#### To do
1 - Answer these questions using the Devon FA text.
(a) Where was the meeting that formed the association held?
(b) Which team won the first Challenge Cup, and whom did it beat in the final?
(c) How many Sunday leagues are affiliated?
2 - Reproduce the passage of the Devon FA text starting at "The Devon County Football Association, also" and ending at "Plymouth F.C.".

#### Selected excerpt
╔══
The Devon County Football Association, also simply known as the Devon FA, is the governing body of football in the county of Devon. The Devon FA was founded in 1888 in Plymouth.

They run a number of league and cup competitions for teams of all levels across the county, and representative teams for Senior Ladies, Under 18 Men and Under 18 Ladies.

History

The Devon County Football Association was formed in 1888 at a meeting held in the pavilion of Plymouth Cricket Club, South Devon Place, which is now the Astor Playing Fields at Cattedown. The founding clubs were:

 Plymouth F.C.
 Plymouth United
 Argyle FC
 Plymouth College
 Newton
 Carlton Oaks
 Tavistock Grammar School
 Mannamead School

Initially the County FA established a set of rules for members and oversaw friendlies and inter county representative matches. The first County Representative match took place in March 1888 at Weston-super-Mare against Somerset County FA where they were defeated by two goals to nil. The return fixture in April also ended in a defeat by two goals to three. In 1889, the County Cup competition, the Challenge Cup, was inaugurated. The first winners were Tavistock Town who defeated Plymouth FC in the final.

Leagues

Devon is one of the largest County FAs by geographic area. There are five affiliated Saturday men's leagues, one Women's league, four Sunday leagues and a Wednesday league. They are:

Saturday
 Plymouth and West Devon Combination Football League
 South Devon League
 North Devon League
 Devon and Exeter League
 Kingsley League (in recess)
╚══
#### Records
╔══
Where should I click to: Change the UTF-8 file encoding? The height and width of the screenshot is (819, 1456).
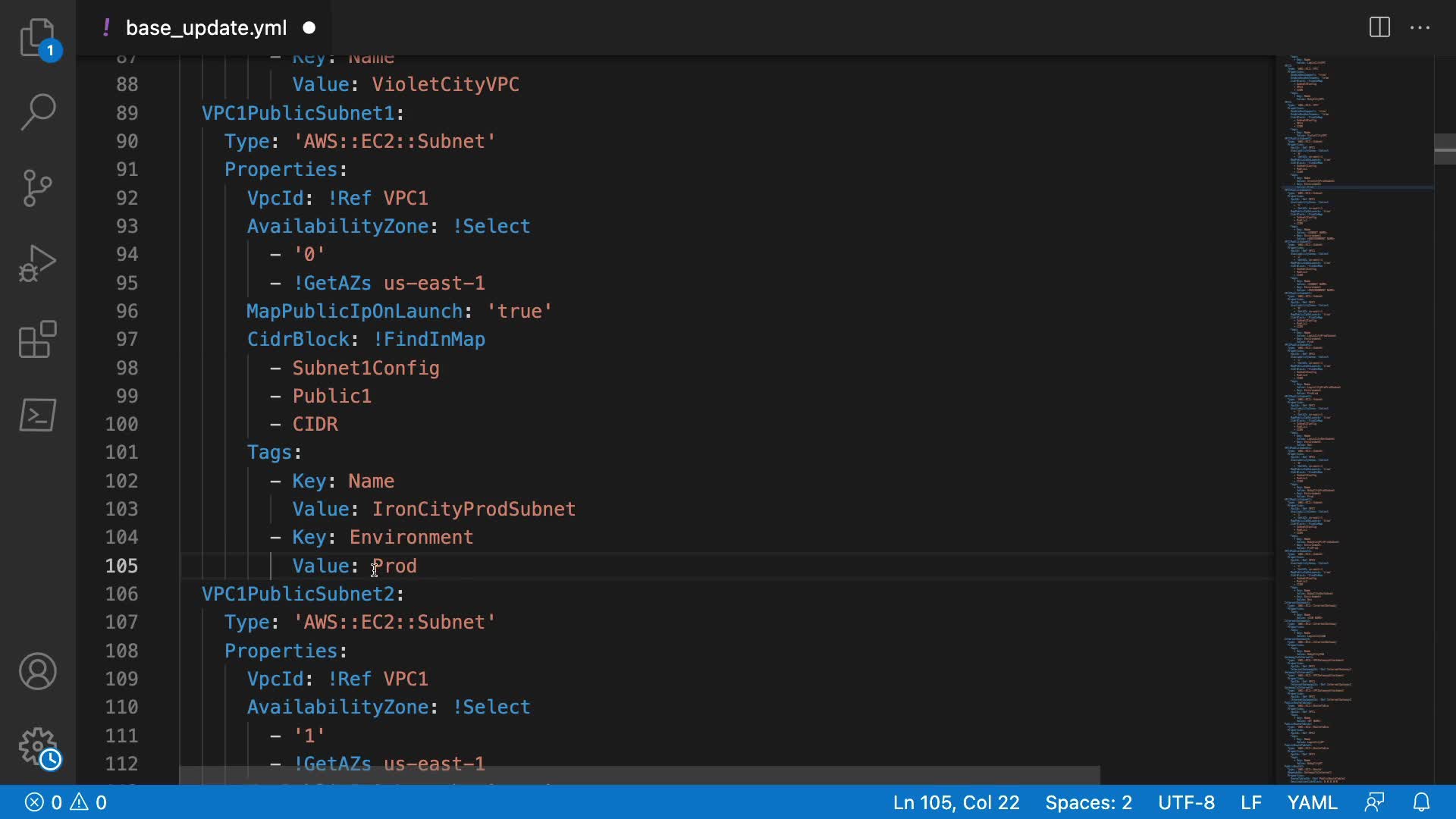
╚══
╔══
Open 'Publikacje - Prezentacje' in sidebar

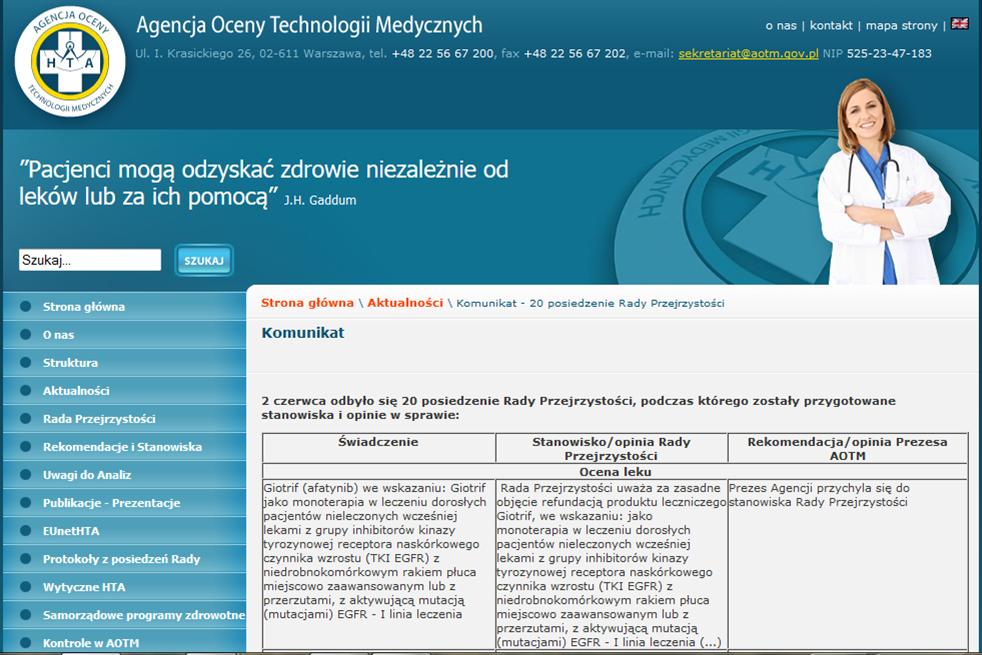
╚══
#### Per-task answers
1 -
(a) In the pavilion of Plymouth Cricket Club, South Devon Place, now the Astor Playing Fields at Cattedown.
(b) Tavistock Town, who beat Plymouth FC.
(c) Four.

2 -
The Devon County Football Association, also simply known as the Devon FA, is the governing body of football in the county of Devon. The Devon FA was founded in 1888 in Plymouth.

They run a number of league and cup competitions for teams of all levels across the county, and representative teams for Senior Ladies, Under 18 Men and Under 18 Ladies.

History

The Devon County Football Association was formed in 1888 at a meeting held in the pavilion of Plymouth Cricket Club, South Devon Place, which is now the Astor Playing Fields at Cattedown. The founding clubs were:

 Plymouth F.C.